▸ **Entries taken from a collection**:
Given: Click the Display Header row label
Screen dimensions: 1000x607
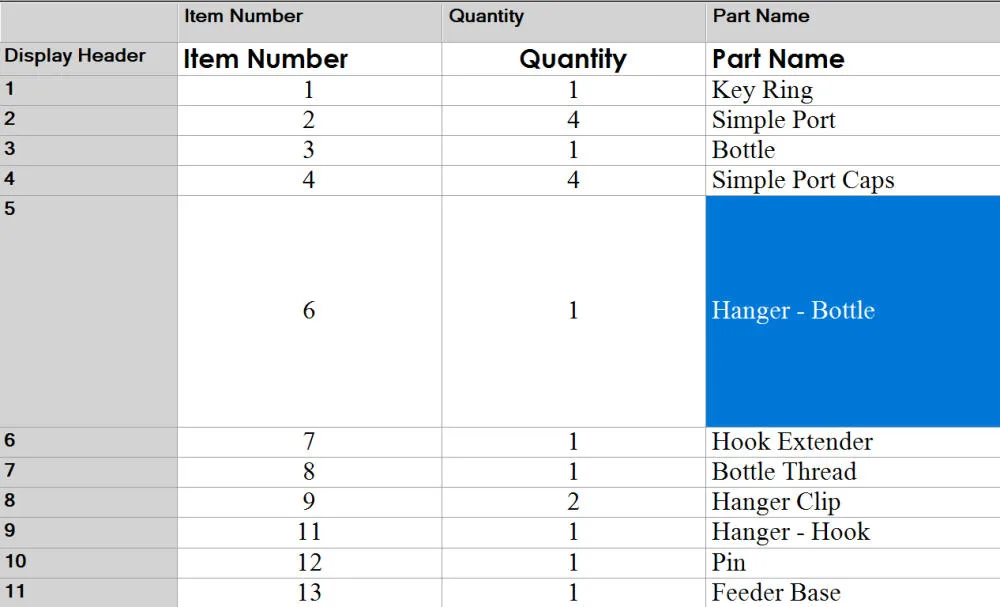Looking at the screenshot, I should tap(89, 59).
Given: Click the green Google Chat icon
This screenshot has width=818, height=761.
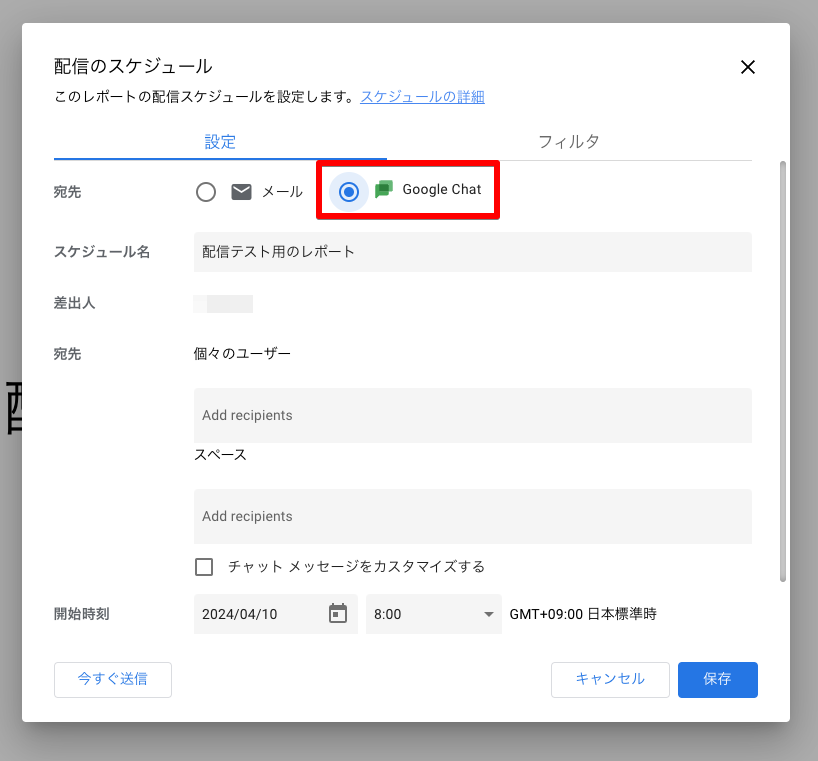Looking at the screenshot, I should click(384, 189).
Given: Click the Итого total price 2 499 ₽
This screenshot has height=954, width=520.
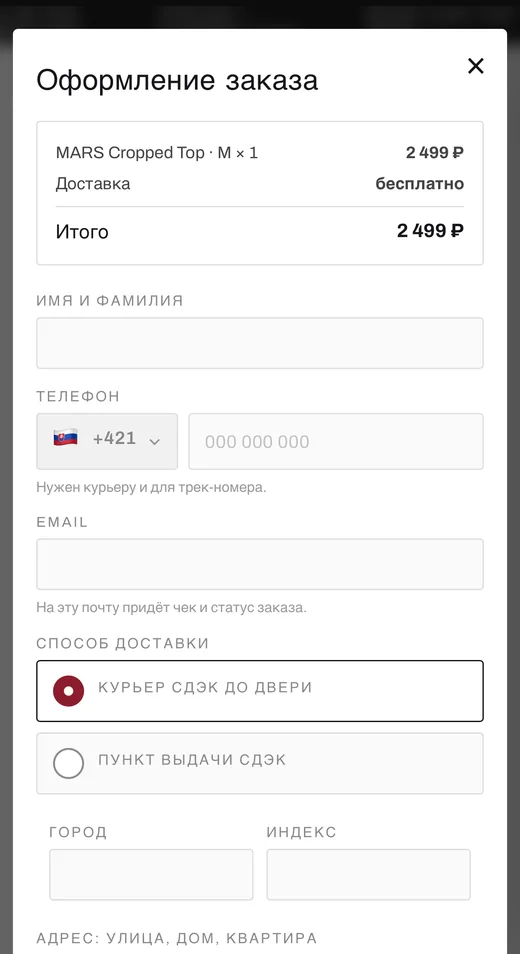Looking at the screenshot, I should (x=431, y=231).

▸ **REQUIRED ACTION**:
Pictures are to be omitted. The lines from the line holding "Given: Click the Итого total price 2 499 ₽" through the closing line of the data above are to be set down exactly, and nothing more.

▸ **FINAL ANSWER**:
Given: Click the Итого total price 2 499 ₽
This screenshot has height=954, width=520.
Looking at the screenshot, I should (x=431, y=231).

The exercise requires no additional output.